The first consequence of rolling back on north sea oil is to add towards guaranteeing a high inflation/high interest rate environment for the foreseeable (yet another brick in that wall). A knock-on of that is, high interest payments on existing government debt for the foreseeable, and a precarious dependence on the markets who buy that debt, who will then de-facto dictate the terms of UK economic policy. And, as the Covid years demonstrated, those markets are capricious, essentially fashion and sentiment driven: governments world-wide borrowed whatever the hell they liked with no immediate consequences, but the minute Truss/Kwateng tried to alter the course of the UK economy, there was a run on the economy and they were brought to heel. Labour may not think so, but they are equally vulnerable to this capriciousness – they have no idea when (or why) their ideas will fall out of fashion and the markets turn on them.

Robert
Robert
2 months ago

“Labour inherited Boris Johnson’s objective of achieving Net Zero by 2030…”
Well done, Boris. (You idiot)

Lancashire Lad
Lancashire Lad
2 months ago

This article, alongside today’s other offering by AR on British housing, are seemingly written with the specific purpose of disproving my previous assertions that he doesn’t “get” the UK.
I’m massively over-egging myself here, of course, but nevertheless – praise where it’s due.

Prashant Kotak
Prashant Kotak
2 months ago
Reply to  Lancashire Lad

Your last sentence is rather ambiguously phrased – is it yourself that you are praising here, despite your over-egging of yourself, by yourself?

J B
J B
2 months ago

Where does the obvious solution of gen 4 modular nuclear fit into the proposed Lab strategy?
The only party seriouslytalking about this seems to be Reform….

Jim Veenbaas
Jim Veenbaas
2 months ago

What’s the point of Unherd writing about net zero and then deleting more than half the comments?

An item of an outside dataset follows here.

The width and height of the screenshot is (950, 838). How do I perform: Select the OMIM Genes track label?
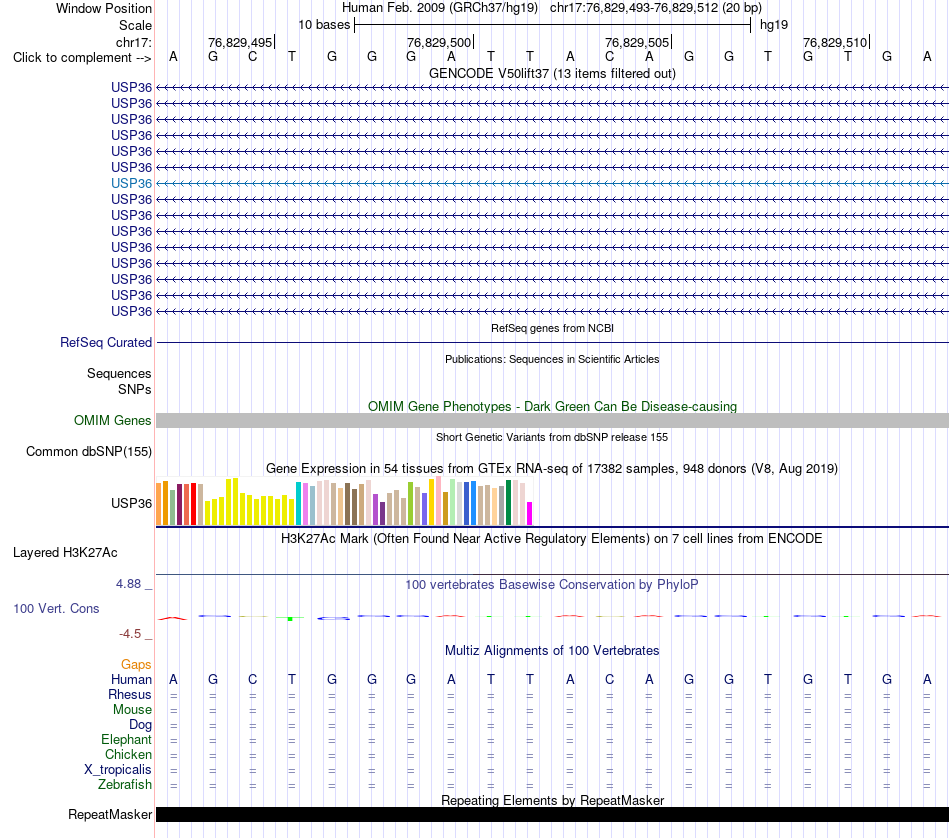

Pathetic.

Robbie K
Robbie K
2 months ago
Reply to  Jim Veenbaas

It’s always the same. It’s impossible to have a reasonable debate on here.

Benedict Waterson
Benedict Waterson
2 months ago

Yeh the comparison between the UK and China is something that even a child could understand, so the simplest explanation for policy moves like this is that the current Labour government is simply not very bright.
More to follow…

Andrew Fisher
Andrew Fisher
2 months ago

I don’t always agree in every respect with Aris Roussinos but on this is absolutely spot on. I would actually go further and say that government mandates to arbitrarily stop using particular fuels on a particular date are a stupid thing to do. This isn’t how the Industrial Revolution happened! Yes there will eventually be an energy transition, but this will be many years after the Net Zero dates. Hydrocarbons are going to be essential for the foreseeable future, whether Ed Milliband likes it or not. Governments forcing us to use technologies which are most respects still inferior – EVs, heat pumps, is not the way to go. The only countries foolish enough to put this into law are the UK (Theresa May!) and Germany.

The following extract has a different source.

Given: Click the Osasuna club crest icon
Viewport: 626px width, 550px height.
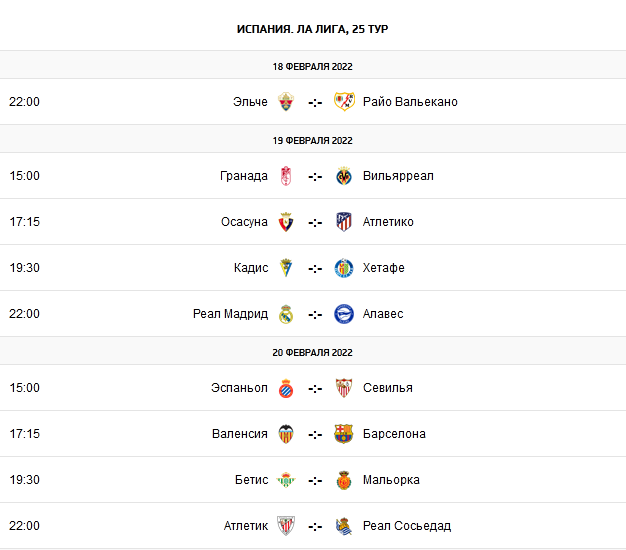Looking at the screenshot, I should [x=286, y=222].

We would also have no energy security at all, however many wind and farms we install on a calm cloudy days, a not exactly unknown combination of weather conditions. The only possible way out of this conundrum might be to have a very large international grid including North Africa, which could balance potentially balance out the demands and supplies of renewable energy. However this would be the absolute opposite of providing energy security!

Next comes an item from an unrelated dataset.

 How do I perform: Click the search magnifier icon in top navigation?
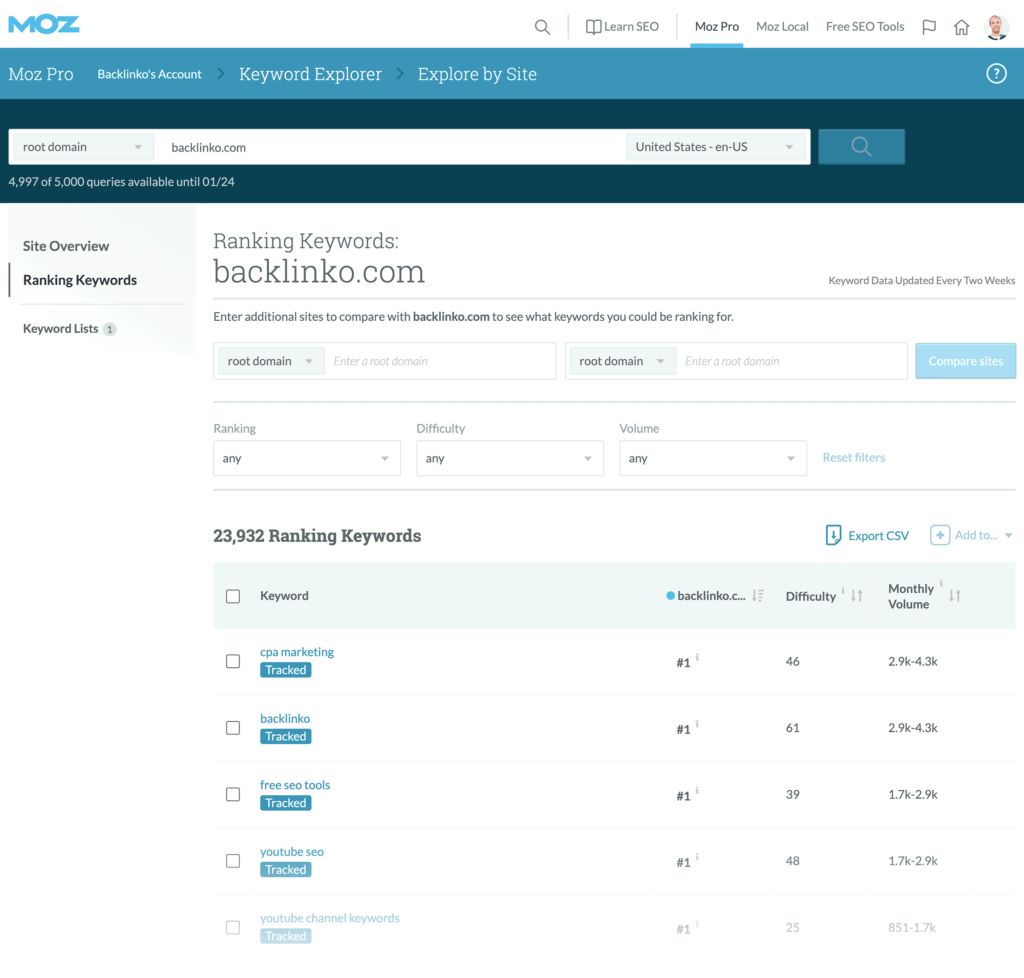tap(542, 27)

The arguments for not pursuing “Net Zero”, and certainly not banning new oil and gas exploration, are therefore so overwhelming you wonder what the motivations of the politicians and bureaucrats are in pushing it. Are they so naive that they think China actually gives a toss about what Britain is doing and is going to copy us in due course? Or more likely it’s a kind of pandering to an extremist almost quasi-religious activist base. Unfortunately these people are much more impassioned on the issue than anybody opposing them are. Most people probably it’s a generally “good” thing to do until they pay the bills! But is a complete derogation of any kind of leadership. I actually don’t dislike Ed Milliband but he seems to be a kind of enthusiastic, naive puppy more than anybody who could possibly address the real challenges of a world in which the West in general is losing relative power and Britain declining seemingly inexorably.